══ Exercise material ══

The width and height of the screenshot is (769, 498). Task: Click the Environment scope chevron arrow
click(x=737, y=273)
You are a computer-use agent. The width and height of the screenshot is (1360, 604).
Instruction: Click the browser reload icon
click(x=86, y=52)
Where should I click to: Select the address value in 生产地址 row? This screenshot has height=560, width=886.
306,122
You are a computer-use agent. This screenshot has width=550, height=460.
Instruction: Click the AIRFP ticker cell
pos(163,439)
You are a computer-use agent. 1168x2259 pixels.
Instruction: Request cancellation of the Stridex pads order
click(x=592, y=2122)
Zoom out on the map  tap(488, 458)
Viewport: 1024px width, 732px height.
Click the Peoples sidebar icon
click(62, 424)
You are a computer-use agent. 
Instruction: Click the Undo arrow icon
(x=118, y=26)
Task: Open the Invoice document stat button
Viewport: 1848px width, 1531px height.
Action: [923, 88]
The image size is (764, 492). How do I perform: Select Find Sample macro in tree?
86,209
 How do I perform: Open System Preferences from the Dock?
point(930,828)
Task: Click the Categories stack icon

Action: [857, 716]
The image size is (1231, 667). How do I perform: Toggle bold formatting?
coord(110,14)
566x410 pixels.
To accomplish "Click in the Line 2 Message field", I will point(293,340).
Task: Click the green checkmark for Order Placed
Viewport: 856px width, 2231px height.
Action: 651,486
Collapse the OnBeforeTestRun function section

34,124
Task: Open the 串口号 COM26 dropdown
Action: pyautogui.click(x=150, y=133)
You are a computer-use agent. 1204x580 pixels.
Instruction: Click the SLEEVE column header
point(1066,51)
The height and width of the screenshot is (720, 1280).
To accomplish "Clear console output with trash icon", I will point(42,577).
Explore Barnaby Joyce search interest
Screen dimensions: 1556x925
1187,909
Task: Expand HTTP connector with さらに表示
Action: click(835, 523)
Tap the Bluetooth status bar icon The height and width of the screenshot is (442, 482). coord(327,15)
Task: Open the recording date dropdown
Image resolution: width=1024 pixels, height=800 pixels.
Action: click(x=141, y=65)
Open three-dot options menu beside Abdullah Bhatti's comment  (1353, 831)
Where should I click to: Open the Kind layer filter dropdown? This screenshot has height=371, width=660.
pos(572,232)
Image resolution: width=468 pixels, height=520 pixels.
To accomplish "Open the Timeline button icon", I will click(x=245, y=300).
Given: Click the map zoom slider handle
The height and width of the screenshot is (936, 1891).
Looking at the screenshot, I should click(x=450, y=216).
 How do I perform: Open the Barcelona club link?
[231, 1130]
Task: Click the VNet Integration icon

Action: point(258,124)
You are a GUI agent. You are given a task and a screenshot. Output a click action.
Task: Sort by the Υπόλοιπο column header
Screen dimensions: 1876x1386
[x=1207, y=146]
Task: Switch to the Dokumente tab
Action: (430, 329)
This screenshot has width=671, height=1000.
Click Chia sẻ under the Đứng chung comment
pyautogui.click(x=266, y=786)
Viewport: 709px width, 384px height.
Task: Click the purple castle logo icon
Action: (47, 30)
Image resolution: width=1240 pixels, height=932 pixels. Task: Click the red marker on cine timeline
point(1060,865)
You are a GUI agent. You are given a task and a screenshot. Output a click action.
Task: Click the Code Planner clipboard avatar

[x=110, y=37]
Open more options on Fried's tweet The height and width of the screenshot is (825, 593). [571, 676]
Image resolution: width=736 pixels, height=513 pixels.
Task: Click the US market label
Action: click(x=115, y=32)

═══

> Exercise instructions
Report every line of the data in which "button" appears.

> Written answer
Task: Open the Invoice document stat button
To accomplish "Open the Timeline button icon", I will click(x=245, y=300).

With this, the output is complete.